:: GIVEN TASK ::
Please copy, character for character, the lines of the entries below that begin at the one containing "This screenshot has width=715, height=314." and end at the one containing "Click the fx", including both of those lines.
++++ SUPPLIED ENTRIES ++++
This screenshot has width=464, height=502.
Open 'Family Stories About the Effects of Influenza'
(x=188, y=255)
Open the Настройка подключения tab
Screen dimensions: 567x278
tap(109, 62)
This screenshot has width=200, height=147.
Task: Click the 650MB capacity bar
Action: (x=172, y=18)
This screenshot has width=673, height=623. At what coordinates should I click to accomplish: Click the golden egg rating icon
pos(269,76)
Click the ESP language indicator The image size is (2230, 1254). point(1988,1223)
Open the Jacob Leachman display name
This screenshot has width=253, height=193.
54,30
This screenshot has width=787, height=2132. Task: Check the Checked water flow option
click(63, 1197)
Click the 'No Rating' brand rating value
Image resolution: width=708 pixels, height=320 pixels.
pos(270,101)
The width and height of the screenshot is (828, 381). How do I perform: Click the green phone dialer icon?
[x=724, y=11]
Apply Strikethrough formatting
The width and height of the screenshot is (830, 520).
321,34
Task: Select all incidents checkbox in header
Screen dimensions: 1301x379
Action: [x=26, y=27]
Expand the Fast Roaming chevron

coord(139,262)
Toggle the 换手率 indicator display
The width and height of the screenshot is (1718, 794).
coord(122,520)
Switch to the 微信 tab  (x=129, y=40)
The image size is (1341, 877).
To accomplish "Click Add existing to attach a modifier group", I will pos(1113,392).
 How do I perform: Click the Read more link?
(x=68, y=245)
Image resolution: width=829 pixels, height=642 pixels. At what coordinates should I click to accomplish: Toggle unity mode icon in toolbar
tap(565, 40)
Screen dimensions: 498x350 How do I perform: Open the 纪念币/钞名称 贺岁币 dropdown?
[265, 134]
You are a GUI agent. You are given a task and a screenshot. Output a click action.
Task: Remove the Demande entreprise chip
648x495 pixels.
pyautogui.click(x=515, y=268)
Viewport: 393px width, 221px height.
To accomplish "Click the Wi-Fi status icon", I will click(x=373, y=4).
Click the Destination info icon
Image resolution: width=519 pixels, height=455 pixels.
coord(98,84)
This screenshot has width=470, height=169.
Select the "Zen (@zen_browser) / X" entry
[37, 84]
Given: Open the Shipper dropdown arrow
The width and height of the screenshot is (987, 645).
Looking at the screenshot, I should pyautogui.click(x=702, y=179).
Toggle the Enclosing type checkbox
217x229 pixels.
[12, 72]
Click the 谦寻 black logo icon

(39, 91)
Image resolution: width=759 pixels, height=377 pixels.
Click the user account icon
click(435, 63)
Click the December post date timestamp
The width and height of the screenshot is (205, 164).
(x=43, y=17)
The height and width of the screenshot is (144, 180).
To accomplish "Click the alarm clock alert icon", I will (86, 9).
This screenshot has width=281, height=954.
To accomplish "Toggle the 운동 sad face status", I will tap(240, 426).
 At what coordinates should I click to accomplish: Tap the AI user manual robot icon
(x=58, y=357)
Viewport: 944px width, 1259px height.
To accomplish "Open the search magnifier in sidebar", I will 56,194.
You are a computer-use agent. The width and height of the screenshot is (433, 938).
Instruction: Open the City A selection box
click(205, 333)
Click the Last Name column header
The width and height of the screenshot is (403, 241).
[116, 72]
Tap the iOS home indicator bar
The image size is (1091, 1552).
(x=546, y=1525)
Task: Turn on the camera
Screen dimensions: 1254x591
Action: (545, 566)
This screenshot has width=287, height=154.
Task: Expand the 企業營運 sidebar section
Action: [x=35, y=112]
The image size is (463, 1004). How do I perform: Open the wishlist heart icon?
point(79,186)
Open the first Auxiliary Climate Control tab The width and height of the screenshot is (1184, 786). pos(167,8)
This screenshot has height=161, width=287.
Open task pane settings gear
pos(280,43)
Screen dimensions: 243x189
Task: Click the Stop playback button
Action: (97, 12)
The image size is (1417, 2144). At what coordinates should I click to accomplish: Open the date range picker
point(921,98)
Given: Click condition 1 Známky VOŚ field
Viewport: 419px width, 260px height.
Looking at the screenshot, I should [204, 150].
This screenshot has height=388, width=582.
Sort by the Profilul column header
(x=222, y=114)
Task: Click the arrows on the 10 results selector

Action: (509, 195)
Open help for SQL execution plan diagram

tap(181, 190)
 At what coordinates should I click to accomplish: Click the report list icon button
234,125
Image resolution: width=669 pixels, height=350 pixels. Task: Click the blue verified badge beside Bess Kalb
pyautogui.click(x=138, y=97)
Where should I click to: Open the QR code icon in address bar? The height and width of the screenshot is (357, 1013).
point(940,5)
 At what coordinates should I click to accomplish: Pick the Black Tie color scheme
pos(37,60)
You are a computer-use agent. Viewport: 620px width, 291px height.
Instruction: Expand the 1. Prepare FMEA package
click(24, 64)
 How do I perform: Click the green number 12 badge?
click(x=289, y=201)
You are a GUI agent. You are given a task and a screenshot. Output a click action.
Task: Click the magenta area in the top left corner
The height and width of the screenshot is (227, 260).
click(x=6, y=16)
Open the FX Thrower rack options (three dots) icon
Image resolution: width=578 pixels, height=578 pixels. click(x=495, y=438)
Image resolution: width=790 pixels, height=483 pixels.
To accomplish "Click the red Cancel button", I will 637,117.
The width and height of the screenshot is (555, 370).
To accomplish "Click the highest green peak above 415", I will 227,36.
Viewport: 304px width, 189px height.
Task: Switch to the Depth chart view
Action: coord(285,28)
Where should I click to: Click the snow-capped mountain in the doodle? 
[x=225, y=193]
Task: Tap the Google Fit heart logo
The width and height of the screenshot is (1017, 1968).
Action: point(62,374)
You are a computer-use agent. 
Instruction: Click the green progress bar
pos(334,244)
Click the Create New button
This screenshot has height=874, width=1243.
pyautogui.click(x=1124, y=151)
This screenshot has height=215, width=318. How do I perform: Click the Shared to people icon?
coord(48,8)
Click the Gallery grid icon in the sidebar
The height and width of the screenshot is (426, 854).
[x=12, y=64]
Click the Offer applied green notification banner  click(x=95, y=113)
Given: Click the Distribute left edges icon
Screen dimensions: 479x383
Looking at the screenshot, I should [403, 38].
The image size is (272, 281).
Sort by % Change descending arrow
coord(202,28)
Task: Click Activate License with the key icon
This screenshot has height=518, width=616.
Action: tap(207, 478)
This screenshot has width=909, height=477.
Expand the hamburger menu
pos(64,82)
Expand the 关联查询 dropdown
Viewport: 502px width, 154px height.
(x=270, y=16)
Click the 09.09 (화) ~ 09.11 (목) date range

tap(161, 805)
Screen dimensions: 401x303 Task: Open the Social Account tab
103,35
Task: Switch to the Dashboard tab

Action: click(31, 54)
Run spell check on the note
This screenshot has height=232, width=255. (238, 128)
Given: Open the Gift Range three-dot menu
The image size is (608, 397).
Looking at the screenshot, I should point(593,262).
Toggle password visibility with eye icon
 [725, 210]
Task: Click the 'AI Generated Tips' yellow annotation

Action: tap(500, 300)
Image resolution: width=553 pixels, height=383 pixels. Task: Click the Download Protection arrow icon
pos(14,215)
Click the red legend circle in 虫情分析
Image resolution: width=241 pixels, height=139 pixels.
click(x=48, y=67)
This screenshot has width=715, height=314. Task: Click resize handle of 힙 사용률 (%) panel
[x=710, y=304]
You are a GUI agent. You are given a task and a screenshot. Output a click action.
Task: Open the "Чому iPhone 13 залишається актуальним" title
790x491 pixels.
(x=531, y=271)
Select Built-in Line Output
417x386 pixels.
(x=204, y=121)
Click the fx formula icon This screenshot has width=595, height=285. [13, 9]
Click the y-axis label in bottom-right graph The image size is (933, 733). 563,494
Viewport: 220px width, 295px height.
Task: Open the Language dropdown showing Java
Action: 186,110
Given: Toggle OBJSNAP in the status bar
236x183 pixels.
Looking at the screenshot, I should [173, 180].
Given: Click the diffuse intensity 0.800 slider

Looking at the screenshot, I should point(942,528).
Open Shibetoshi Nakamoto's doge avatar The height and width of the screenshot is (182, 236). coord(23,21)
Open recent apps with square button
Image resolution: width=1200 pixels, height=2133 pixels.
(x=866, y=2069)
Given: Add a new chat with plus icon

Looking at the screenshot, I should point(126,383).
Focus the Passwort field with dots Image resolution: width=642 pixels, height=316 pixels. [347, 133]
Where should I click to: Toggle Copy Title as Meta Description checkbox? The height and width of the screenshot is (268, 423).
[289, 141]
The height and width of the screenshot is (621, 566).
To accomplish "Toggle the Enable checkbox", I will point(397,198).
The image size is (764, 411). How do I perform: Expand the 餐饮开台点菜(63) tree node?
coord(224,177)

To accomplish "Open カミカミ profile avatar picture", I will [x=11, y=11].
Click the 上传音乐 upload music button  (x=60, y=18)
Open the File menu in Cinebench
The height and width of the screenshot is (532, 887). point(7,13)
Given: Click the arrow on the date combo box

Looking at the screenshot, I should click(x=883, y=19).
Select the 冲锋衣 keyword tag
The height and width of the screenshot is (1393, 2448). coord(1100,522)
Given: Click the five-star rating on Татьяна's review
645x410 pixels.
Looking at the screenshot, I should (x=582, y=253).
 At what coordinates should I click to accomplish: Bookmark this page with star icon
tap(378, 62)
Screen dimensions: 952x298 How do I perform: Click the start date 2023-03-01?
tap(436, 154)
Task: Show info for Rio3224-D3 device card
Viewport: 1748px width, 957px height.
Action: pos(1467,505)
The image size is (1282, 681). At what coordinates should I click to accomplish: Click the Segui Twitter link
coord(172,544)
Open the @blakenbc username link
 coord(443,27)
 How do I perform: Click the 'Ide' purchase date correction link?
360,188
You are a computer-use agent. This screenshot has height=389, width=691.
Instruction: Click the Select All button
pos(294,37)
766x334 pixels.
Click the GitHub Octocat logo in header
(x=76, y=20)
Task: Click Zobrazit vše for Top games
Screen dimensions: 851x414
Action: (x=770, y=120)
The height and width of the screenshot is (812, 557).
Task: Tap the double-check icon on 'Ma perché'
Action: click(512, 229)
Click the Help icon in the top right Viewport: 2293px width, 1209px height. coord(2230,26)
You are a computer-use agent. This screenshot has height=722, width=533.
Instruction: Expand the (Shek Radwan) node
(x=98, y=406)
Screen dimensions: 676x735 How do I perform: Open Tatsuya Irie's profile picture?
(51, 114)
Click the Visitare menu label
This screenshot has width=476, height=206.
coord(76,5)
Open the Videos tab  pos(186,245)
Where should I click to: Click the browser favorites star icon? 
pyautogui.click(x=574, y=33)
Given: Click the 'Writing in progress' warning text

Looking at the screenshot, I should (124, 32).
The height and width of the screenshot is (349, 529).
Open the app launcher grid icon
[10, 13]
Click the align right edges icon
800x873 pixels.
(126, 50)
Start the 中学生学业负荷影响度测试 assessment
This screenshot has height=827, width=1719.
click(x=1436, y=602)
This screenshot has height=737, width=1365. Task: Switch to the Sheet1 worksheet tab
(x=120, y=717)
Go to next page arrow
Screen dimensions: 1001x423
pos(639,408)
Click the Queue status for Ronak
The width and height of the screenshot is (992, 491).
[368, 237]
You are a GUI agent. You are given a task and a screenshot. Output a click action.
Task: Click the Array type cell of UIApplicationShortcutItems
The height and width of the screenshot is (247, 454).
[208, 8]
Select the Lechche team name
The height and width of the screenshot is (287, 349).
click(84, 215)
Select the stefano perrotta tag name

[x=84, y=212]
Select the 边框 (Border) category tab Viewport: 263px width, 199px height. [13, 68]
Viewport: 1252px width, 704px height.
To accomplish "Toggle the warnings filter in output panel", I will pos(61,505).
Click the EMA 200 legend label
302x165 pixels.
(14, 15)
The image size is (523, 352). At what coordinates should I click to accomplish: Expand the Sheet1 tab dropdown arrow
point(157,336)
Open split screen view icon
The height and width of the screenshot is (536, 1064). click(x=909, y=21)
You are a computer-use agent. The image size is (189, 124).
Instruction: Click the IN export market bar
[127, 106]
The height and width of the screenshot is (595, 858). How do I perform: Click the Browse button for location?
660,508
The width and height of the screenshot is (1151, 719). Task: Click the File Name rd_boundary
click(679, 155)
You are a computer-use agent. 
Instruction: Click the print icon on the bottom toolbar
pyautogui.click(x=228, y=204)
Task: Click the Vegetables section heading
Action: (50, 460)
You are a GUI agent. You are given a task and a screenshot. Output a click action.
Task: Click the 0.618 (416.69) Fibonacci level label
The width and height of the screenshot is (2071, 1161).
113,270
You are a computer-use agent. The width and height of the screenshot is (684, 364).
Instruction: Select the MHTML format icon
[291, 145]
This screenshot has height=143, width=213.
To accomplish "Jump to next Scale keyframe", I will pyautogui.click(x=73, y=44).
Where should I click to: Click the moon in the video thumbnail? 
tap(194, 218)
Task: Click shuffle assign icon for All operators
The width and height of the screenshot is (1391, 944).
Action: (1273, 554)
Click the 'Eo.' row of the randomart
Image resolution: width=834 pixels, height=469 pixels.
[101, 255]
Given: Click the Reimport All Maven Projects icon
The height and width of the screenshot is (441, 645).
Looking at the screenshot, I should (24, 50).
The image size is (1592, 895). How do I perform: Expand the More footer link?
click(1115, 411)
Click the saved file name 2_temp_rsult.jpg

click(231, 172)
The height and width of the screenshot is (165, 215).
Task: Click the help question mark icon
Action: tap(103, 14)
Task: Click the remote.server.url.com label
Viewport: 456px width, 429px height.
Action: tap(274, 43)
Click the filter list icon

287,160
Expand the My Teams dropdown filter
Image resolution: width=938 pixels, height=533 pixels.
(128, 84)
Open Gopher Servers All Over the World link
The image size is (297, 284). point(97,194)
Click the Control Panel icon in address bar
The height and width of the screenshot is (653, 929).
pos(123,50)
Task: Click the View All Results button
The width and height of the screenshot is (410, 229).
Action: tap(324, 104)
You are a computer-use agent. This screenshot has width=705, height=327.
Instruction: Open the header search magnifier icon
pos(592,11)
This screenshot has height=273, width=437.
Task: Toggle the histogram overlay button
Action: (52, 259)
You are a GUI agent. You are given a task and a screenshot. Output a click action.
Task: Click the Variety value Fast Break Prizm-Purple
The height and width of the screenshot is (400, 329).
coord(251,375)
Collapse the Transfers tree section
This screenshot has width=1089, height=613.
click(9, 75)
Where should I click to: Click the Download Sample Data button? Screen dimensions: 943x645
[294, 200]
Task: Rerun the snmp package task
++++
:: TASK RESPONSE ::
This screenshot has width=715, height=314. Task: Click resize handle of 힙 사용률 (%) panel
[x=710, y=304]
You are a GUI agent. You are given a task and a screenshot. Output a click action.
Task: Open the "Чому iPhone 13 залишається актуальним" title
790x491 pixels.
(x=531, y=271)
Select Built-in Line Output
417x386 pixels.
(x=204, y=121)
Click the fx formula icon This screenshot has width=595, height=285. [13, 9]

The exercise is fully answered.